Hi Sugarrae readers! I’ve prepared something a little less fun today. To make my guest post worthwhile (and to donate about 3,000 words of heavy SEO material to Rae’s blog), we’re going back to SEO Kindergarten to review one of the most basic tenets of SEO – canonicalization (C14N) - in excruciating detail. Examples here include excerpts from one chapter of Advanced URL Management, a work in progress currently looking for a publisher. (If anyone from O’Reilly is reading this – let’s talk)

If you’re in a hurry, skip to the good part. Otherwise, read on.
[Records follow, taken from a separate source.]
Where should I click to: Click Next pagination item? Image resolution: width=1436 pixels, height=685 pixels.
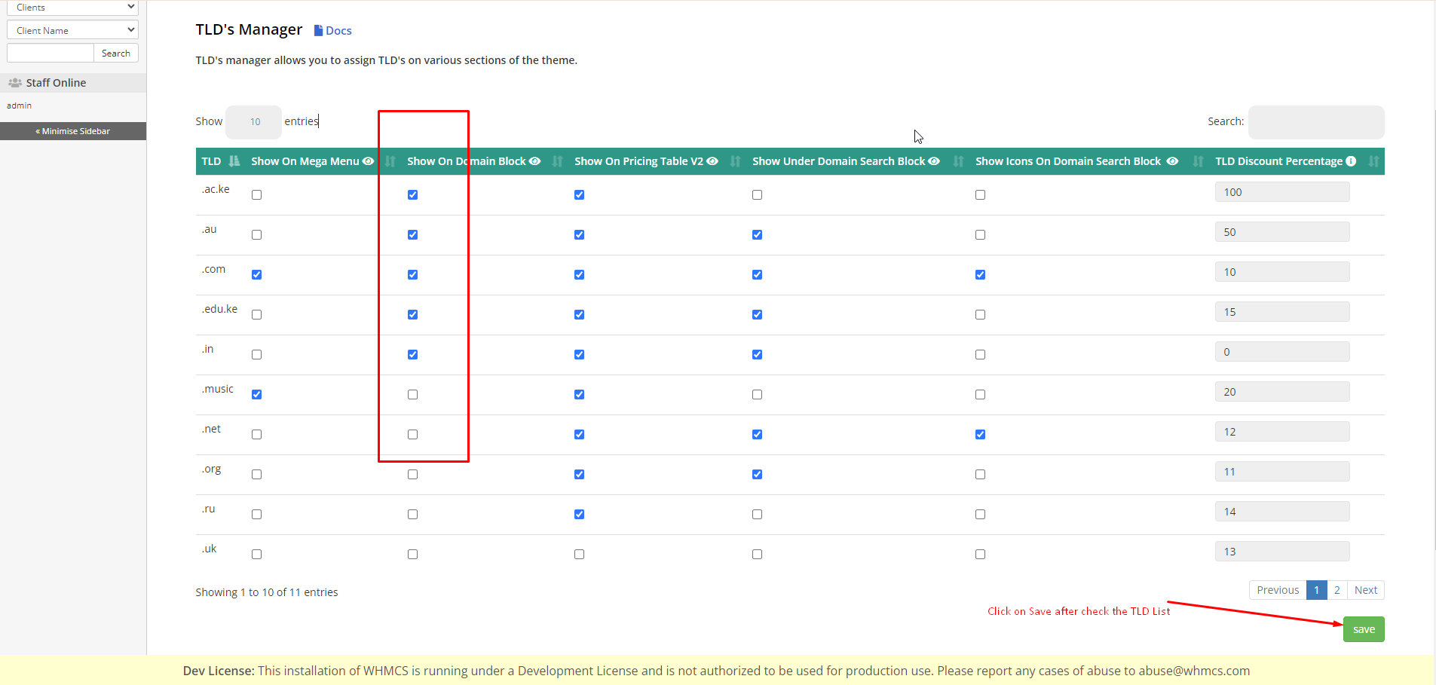click(1365, 590)
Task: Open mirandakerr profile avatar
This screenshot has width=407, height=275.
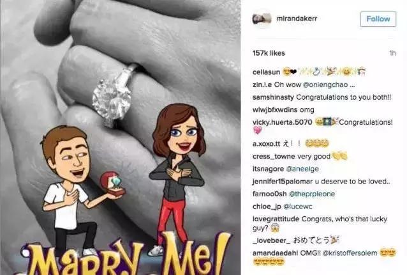Action: pos(262,19)
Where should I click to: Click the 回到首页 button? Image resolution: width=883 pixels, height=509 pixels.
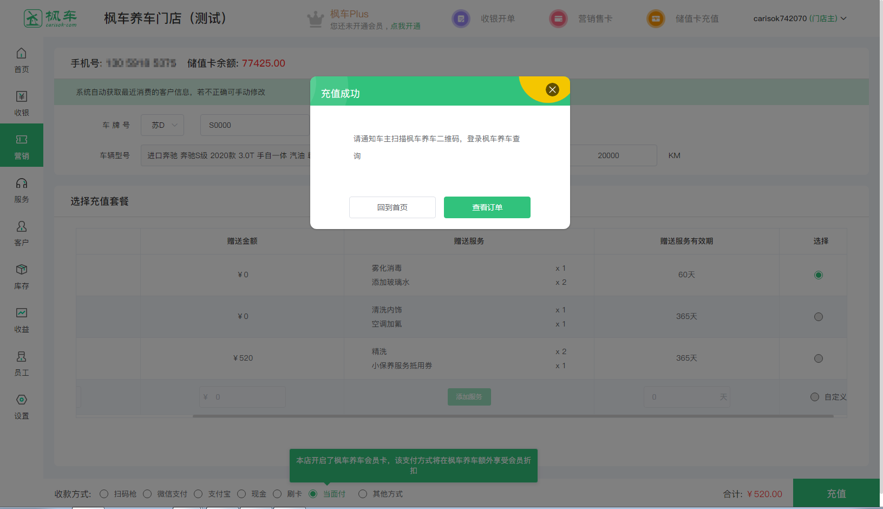(392, 207)
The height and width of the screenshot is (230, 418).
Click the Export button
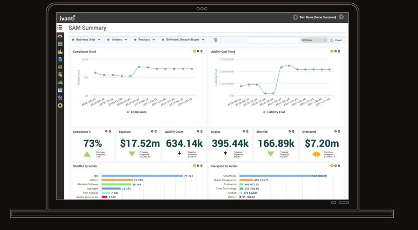(336, 40)
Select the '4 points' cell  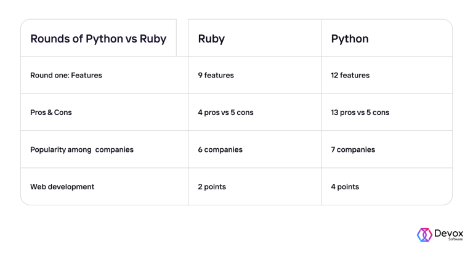tap(345, 186)
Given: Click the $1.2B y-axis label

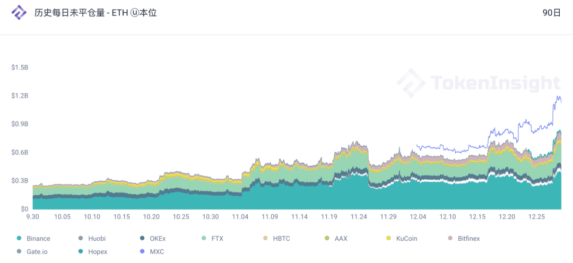Looking at the screenshot, I should (20, 95).
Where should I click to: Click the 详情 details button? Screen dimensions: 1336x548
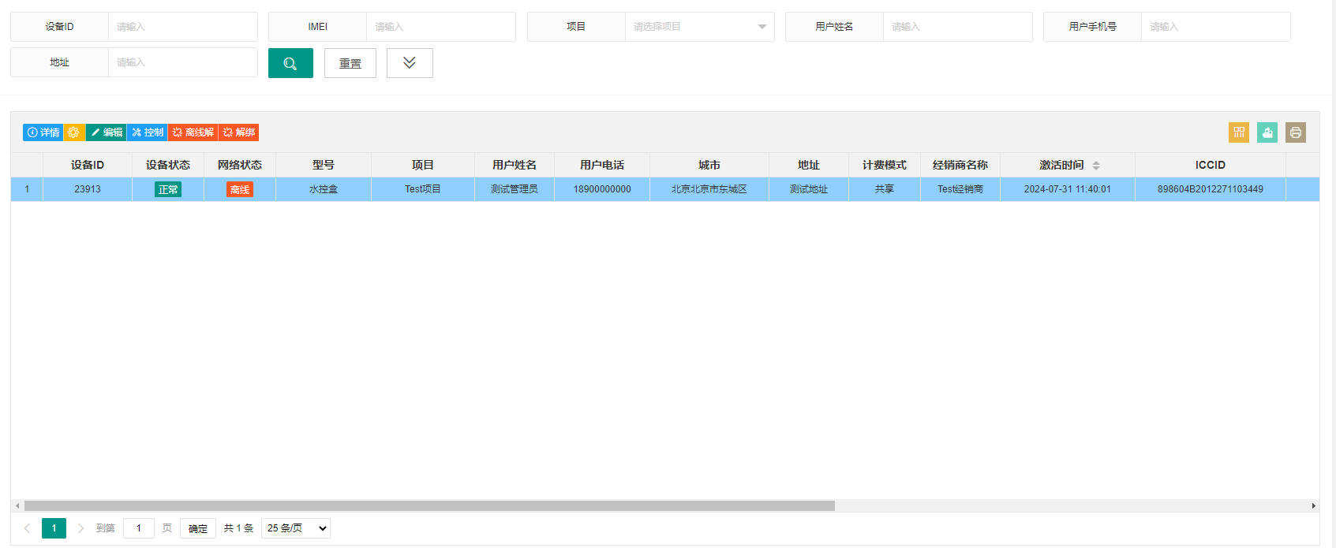(43, 132)
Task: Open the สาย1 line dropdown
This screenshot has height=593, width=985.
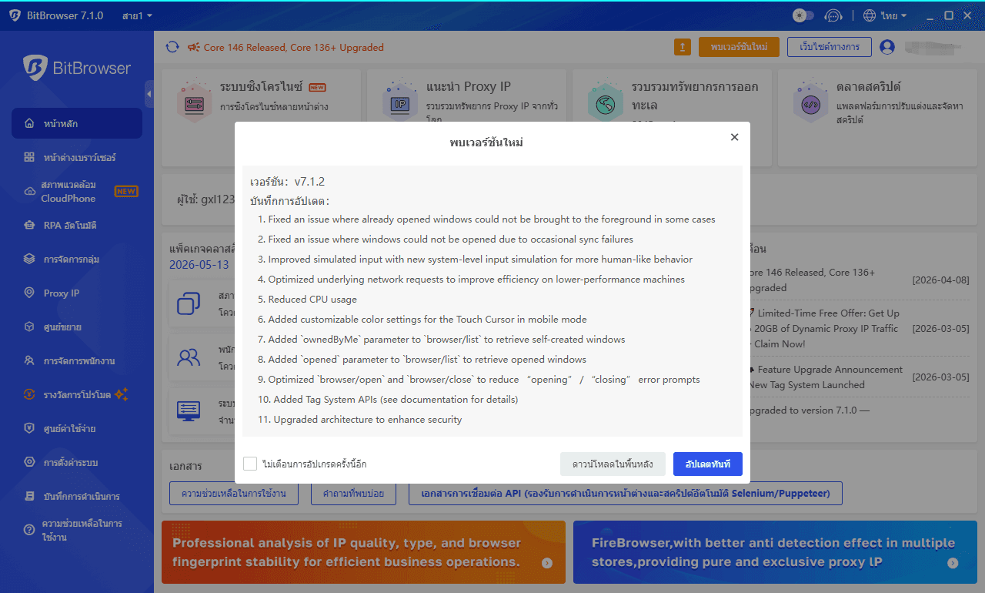Action: pos(137,15)
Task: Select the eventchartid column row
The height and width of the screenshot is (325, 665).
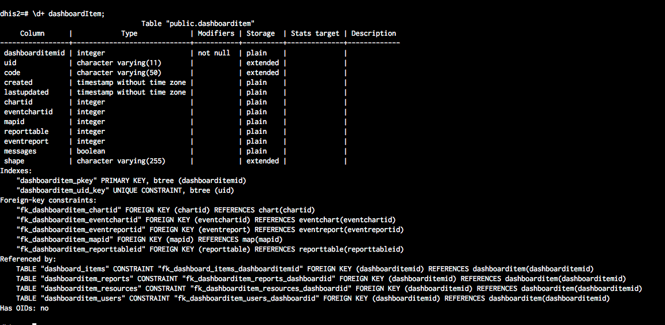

If you’re not interested in SEO, go watch me put mentos up my nose and immerse my head in Diet Coke.

Rae reminded all us whores not to forget introductions… Hello. My name is Ian Ring. I met Sugarrae during a stint working in Guelph a couple of years ago. I build websites long time. My interests include random poetry, building facebook apps, and eating sandwiches. Some of you may know me by a pseudonym. Let’s move on.

Become a Canonical URL Exterminator

Canonical issues arise when more than one URL may be used to deliver the same resource. Most canonical problems are caused by forgiving agents and overly tolerant servers – given a set of rules, these machines assume that even though you asked for B, you really wanted A. So it gives you the content of A, as though it is actually B. Fixing canonical bugs is achieved by the systematic removal or overriding of those assumptions.

The problem of canonical URLs is fairly basic SEO 101 stuff, and anyone who has been reading Rae’s blog is probably yawningly aware of what they are, why they’re bad, and so on. Yet even some experienced SEOs, while they know a Canonical Error when they see one, don’t know where to look to find them. Or they’ll know a few common problems, but they don’t have a systematic way to sweep a site looking for every possible canonicalization vulnerability.

My opinions reflect an assertion that bots are stupid. I’m not accusing any particular bot or engine, and actually the major engines are pretty good at interpreting URLs, avoiding double-indexing, and they generally handle URL normalization intelligently, notwithstanding some documented historical fuckups. But face it - when a page is badly indexed, the fault is rarely with the engine. If your URL architecture is perfect, there’ll be nothing for them to screw up. Indexing problems are ultimately the result of a webmaster not applying diligence in URL management, and/or placing unwarranted faith in bots not to be stupid.

Let’s define this as tenet #1: Bots are stupid. Assume this to be true a priori.

Canonical problems are elusive, because you’re not searching for something on the site that can be found by following links and running a spell-check. A Canonical error is one that you can only diagnose by “linking outside the box” – trying unusual, sometimes wacky, alternative URLs to see whether your site delivers dupe content.

To be certain that there are no Canonical problems on a site, you need to tackle the task systematically. Starting with the canonical URL, there are three ways that a URL can be modified. They are:
Omissions: something should be there but isn’t.
Inclusions: something is there that shouldn’t be.
Modifications: it’s there, but it’s wrong.

These aberrations may appear in any of the URL parts: protocol, port, subdomain, domain, file path, file name, and querystring. I’ll omit the user, password, and fragment portions of a URL since they rarely cause SEO or canonicalization problems.

First I’ll start with a few general tips for canonicalization.

Canonicalization Tips

Tip 1: Just use lower case

… for everything. I take a conservative approach to c14n. I prefer everything* in lower-case, even where the HTTP spec doesn’t indicate case sensitivity. I don’t care if the HTTP spec says domains are case insensitive … if your server is set up to convert all URLs to lower case, it solves a whole set of canonical issues all at once.

As a side effect of forcing the entire URL into lower case, I even force letters in escape sequences to lower case, e.g. “%3A” (a urlencoded colon) becomes “%3a”. Purists lay off - the official HTTP spec says escape sequences are case-insensitive.

Some might argue that it doesn’t matter if you use “%3A” or “%3a” – the engines will interpret and normalize URLs properly. I reply: Bots are stupid. See tenet #1.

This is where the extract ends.